Chhaupadi is a tradition where menstruating women and those in their postpartum period are forced to live in seclusion because they are deemed impure. Women following the practice usually live in small huts or sheds.
On January 2, a team comprising Upadhyay and Deputy Superintendent of Police Yogendra Singh Thapa reached Sutar, a remote village in Ramroshan Rural Municipality Ward No. 7, which is around 45 kilometres from the district headquarters, Mangalsen. Security personnel from Mugabazaar Police Post demolished seven Chhau sheds that day.
There, the team met a postpartum mother of five days at a Chhau shed in Aidi settlement. Sunita Aidi, aged 24, had been staying with her newborn in the communal shed, which was hardly two feet high and three feet long and wide. She was alone in the shed, which is around 300 metres away from her house. She said she eats when she can prepare meals but sleeps hungry when she cannot.
“I am very worried about my newborn’s health. It’s cold and I don’t want to stay in this awful place. I would like to go back to my house,” said Sunita. “The male members of our village forced us to stay in chhau sheds, stating that we have to follow our tradition.”
According to her, women in her village stay in Chhau sheds not due to the fear of god but because they fear backlash from the society.
Upon hearing her grievances, the chief district officer and his team called Sunita’s husband Lal Bahadur Aidi. He refused to meet the team but upon getting threatened by the police, he relented.
Lal Bahadur consulted with his parents and other family members to take his wife home. “I will take my wife home now. We made a mistake keeping her here at the chhau shed. I will never repeat such a mistake,” he said.
The team rescued Sunita and helped her back to her house. They also managed to convince the in-laws and the husband of another nursing mother staying at a Chhau shed to take her back.
The women in the village say the team’s arrival has given them the courage to stand up to the society that practices Chhaupadi.
“The team did an exemplary job. We will stay in our own house now onwards. We will call the police if anyone tells us otherwise,” said Rambha Kumari Bhandari, a local health volunteer.
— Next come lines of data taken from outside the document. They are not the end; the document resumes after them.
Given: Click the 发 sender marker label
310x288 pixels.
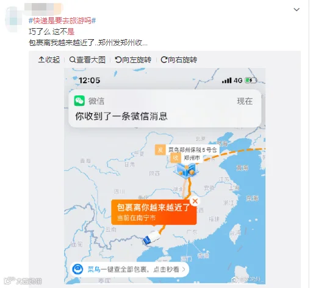Looking at the screenshot, I should tap(160, 150).
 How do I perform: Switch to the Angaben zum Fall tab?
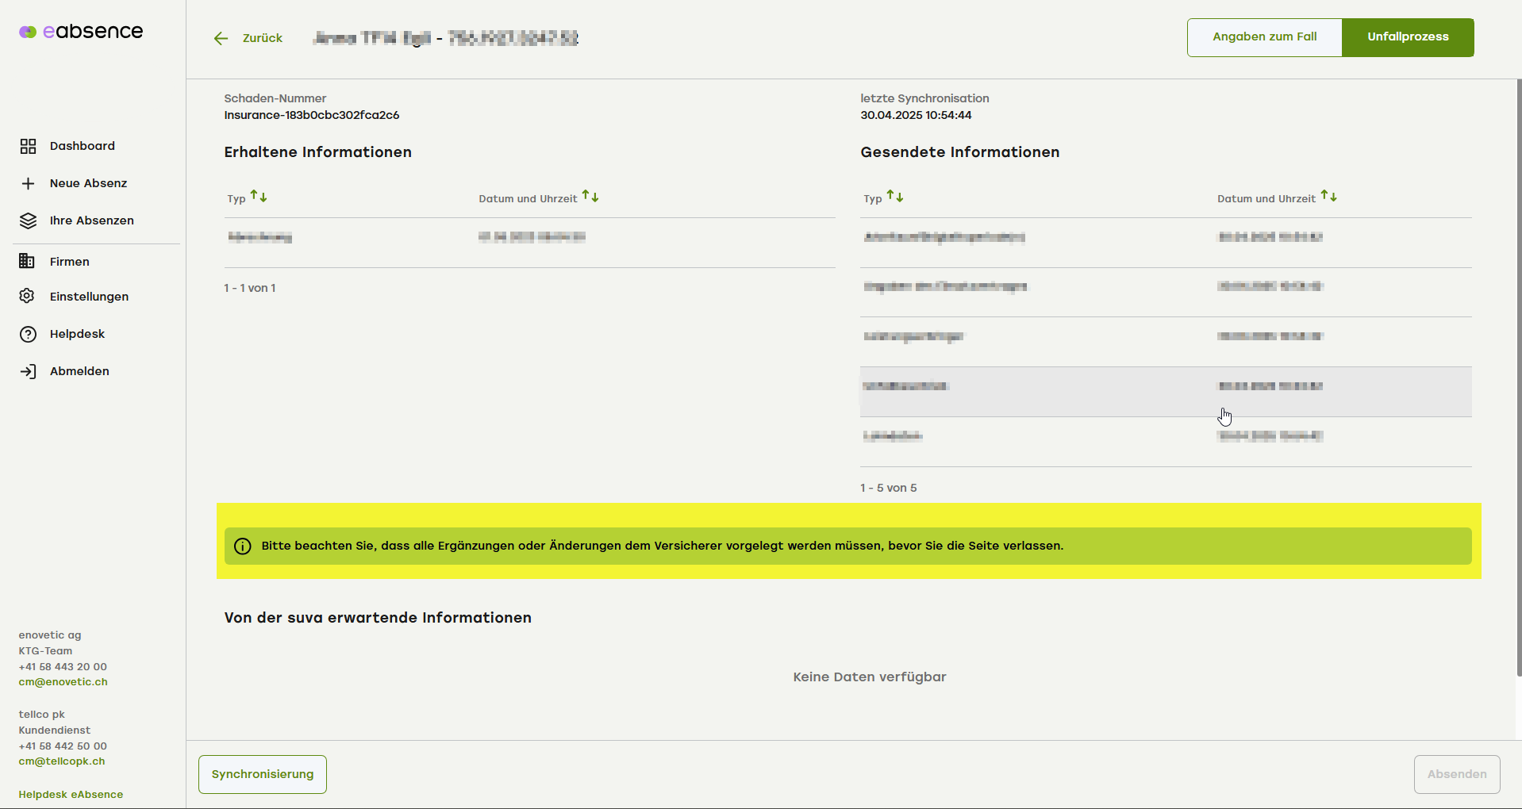[1264, 37]
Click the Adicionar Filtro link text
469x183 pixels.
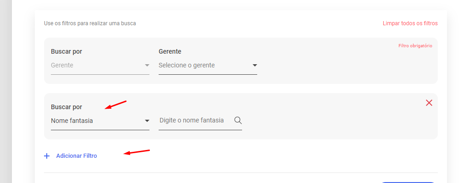(x=77, y=156)
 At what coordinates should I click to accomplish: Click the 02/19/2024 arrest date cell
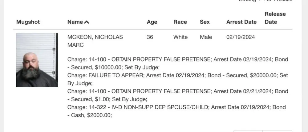click(x=241, y=37)
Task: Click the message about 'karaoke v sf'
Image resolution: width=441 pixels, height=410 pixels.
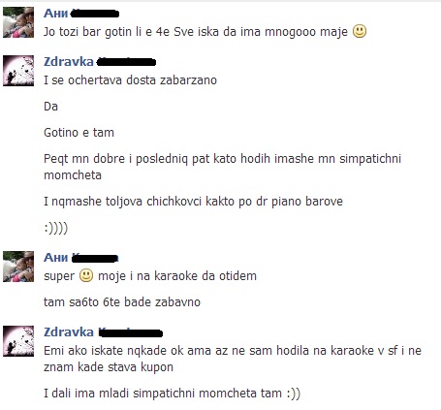Action: coord(233,359)
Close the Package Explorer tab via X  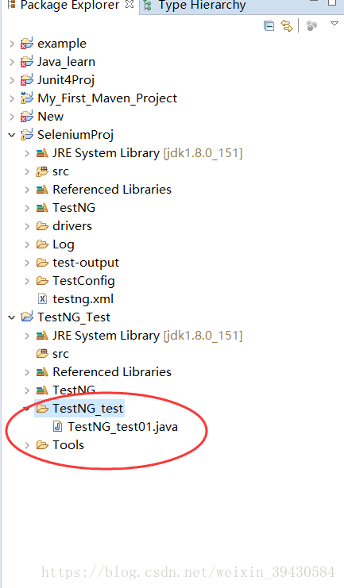(x=129, y=5)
The district administration had initiated the Chhau shed demolition drive in January last year. But the campaign was suspended three months later due to the nationwide lockdown enforced amid Covid-19 fears. The second phase of the campaign was launched in the district in December last week.
“We found that postpartum mothers were still being kept in Chhau sheds. So we relaunched the campaign to eradicate such an inhuman practice,” said DSP Thapa.